Records for processing →
⁂
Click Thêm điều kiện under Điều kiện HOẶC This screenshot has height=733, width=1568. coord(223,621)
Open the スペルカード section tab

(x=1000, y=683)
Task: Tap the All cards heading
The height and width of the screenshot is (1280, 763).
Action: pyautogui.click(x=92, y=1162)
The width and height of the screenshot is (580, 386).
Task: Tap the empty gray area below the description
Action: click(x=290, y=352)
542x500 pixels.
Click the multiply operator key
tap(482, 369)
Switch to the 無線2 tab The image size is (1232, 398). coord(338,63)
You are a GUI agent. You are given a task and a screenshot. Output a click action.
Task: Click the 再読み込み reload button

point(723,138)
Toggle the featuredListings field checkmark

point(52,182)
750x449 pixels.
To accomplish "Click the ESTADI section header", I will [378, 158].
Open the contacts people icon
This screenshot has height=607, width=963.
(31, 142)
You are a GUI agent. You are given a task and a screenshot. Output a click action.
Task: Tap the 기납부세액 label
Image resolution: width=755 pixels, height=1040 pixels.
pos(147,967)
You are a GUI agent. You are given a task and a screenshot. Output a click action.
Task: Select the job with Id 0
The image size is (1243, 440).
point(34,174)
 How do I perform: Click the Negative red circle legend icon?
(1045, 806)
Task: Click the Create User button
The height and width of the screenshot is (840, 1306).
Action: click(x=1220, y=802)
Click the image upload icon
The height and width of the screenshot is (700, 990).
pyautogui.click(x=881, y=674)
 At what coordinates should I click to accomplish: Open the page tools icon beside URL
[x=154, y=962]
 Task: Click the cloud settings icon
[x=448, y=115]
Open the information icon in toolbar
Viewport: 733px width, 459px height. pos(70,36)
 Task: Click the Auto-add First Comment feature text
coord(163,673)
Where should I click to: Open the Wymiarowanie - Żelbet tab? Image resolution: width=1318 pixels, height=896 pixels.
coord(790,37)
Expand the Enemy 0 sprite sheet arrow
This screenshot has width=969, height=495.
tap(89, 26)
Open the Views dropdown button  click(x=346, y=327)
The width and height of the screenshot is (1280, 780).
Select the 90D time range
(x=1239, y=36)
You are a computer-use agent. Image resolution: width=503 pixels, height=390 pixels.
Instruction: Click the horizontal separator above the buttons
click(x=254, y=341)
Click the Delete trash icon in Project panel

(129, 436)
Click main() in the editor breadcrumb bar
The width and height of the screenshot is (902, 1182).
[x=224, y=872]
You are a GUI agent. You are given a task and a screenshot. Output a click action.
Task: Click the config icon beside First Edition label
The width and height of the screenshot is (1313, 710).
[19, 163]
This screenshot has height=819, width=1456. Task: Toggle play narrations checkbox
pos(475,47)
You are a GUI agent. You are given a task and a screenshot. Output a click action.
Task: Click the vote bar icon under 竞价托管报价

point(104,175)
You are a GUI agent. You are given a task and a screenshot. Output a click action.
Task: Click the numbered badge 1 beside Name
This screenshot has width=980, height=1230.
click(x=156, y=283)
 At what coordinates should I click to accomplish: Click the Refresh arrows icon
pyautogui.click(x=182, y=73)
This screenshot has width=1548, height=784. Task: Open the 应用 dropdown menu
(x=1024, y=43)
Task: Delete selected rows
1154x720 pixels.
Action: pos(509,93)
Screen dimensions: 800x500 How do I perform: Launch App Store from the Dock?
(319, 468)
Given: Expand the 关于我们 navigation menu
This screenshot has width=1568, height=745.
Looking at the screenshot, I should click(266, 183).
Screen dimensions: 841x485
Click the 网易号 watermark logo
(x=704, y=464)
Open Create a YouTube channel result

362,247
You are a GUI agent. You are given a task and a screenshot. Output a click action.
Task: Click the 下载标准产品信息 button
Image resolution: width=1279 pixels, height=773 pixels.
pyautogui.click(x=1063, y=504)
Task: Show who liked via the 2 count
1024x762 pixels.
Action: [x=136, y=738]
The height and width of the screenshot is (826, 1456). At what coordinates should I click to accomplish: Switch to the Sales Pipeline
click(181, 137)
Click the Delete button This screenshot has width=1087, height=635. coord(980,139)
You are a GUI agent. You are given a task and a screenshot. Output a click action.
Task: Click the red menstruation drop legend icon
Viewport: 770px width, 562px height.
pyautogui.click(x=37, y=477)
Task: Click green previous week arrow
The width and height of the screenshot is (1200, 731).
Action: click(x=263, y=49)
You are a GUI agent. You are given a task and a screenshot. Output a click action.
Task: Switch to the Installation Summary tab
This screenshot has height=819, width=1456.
⁂
Instructions for the task →
Can you retype all of the entries above, character for character, without changing anything?

Answer for this exercise →
Click Thêm điều kiện under Điều kiện HOẶC This screenshot has height=733, width=1568. coord(223,621)
Open the スペルカード section tab

(x=1000, y=683)
Task: Tap the All cards heading
The height and width of the screenshot is (1280, 763).
Action: pyautogui.click(x=92, y=1162)
The width and height of the screenshot is (580, 386).
Task: Tap the empty gray area below the description
Action: click(x=290, y=352)
542x500 pixels.
Click the multiply operator key
tap(482, 369)
Switch to the 無線2 tab The image size is (1232, 398). coord(338,63)
You are a GUI agent. You are given a task and a screenshot. Output a click action.
Task: Click the 再読み込み reload button

point(723,138)
Toggle the featuredListings field checkmark

point(52,182)
750x449 pixels.
To accomplish "Click the ESTADI section header", I will [378, 158].
Open the contacts people icon
This screenshot has height=607, width=963.
(31, 142)
You are a GUI agent. You are given a task and a screenshot. Output a click action.
Task: Tap the 기납부세액 label
Image resolution: width=755 pixels, height=1040 pixels.
pos(147,967)
You are a GUI agent. You are given a task and a screenshot. Output a click action.
Task: Select the job with Id 0
The image size is (1243, 440).
point(34,174)
 How do I perform: Click the Negative red circle legend icon?
(1045, 806)
Task: Click the Create User button
The height and width of the screenshot is (840, 1306).
Action: click(x=1220, y=802)
Click the image upload icon
The height and width of the screenshot is (700, 990).
pyautogui.click(x=881, y=674)
 At what coordinates should I click to accomplish: Open the page tools icon beside URL
[x=154, y=962]
 Task: Click the cloud settings icon
[x=448, y=115]
Open the information icon in toolbar
Viewport: 733px width, 459px height. pos(70,36)
 Task: Click the Auto-add First Comment feature text
coord(163,673)
Where should I click to: Open the Wymiarowanie - Żelbet tab? Image resolution: width=1318 pixels, height=896 pixels.
coord(790,37)
Expand the Enemy 0 sprite sheet arrow
This screenshot has width=969, height=495.
tap(89, 26)
Open the Views dropdown button  click(x=346, y=327)
The width and height of the screenshot is (1280, 780).
Select the 90D time range
(x=1239, y=36)
You are a computer-use agent. Image resolution: width=503 pixels, height=390 pixels.
Instruction: Click the horizontal separator above the buttons
click(x=254, y=341)
Click the Delete trash icon in Project panel

(129, 436)
Click main() in the editor breadcrumb bar
The width and height of the screenshot is (902, 1182).
[x=224, y=872]
You are a GUI agent. You are given a task and a screenshot. Output a click action.
Task: Click the config icon beside First Edition label
The width and height of the screenshot is (1313, 710).
[19, 163]
This screenshot has height=819, width=1456. Task: Toggle play narrations checkbox
pos(475,47)
You are a GUI agent. You are given a task and a screenshot. Output a click action.
Task: Click the vote bar icon under 竞价托管报价

point(104,175)
You are a GUI agent. You are given a task and a screenshot. Output a click action.
Task: Click the numbered badge 1 beside Name
This screenshot has width=980, height=1230.
click(x=156, y=283)
 At what coordinates should I click to accomplish: Click the Refresh arrows icon
pyautogui.click(x=182, y=73)
This screenshot has width=1548, height=784. Task: Open the 应用 dropdown menu
(x=1024, y=43)
Task: Delete selected rows
1154x720 pixels.
Action: pos(509,93)
Screen dimensions: 800x500 How do I perform: Launch App Store from the Dock?
(319, 468)
Given: Expand the 关于我们 navigation menu
This screenshot has width=1568, height=745.
Looking at the screenshot, I should click(266, 183).
Screen dimensions: 841x485
Click the 网易号 watermark logo
(x=704, y=464)
Open Create a YouTube channel result

362,247
You are a GUI agent. You are given a task and a screenshot. Output a click action.
Task: Click the 下载标准产品信息 button
Image resolution: width=1279 pixels, height=773 pixels.
pyautogui.click(x=1063, y=504)
Task: Show who liked via the 2 count
1024x762 pixels.
Action: [x=136, y=738]
The height and width of the screenshot is (826, 1456). At what coordinates should I click to accomplish: Switch to the Sales Pipeline
click(181, 137)
Click the Delete button This screenshot has width=1087, height=635. coord(980,139)
You are a GUI agent. You are given a task and a screenshot. Output a click action.
Task: Click the red menstruation drop legend icon
Viewport: 770px width, 562px height.
pyautogui.click(x=37, y=477)
Task: Click green previous week arrow
The width and height of the screenshot is (1200, 731).
Action: click(x=263, y=49)
You are a GUI agent. You are given a task and a screenshot. Output a click action.
Task: Switch to the Installation Summary tab
This screenshot has height=819, width=1456.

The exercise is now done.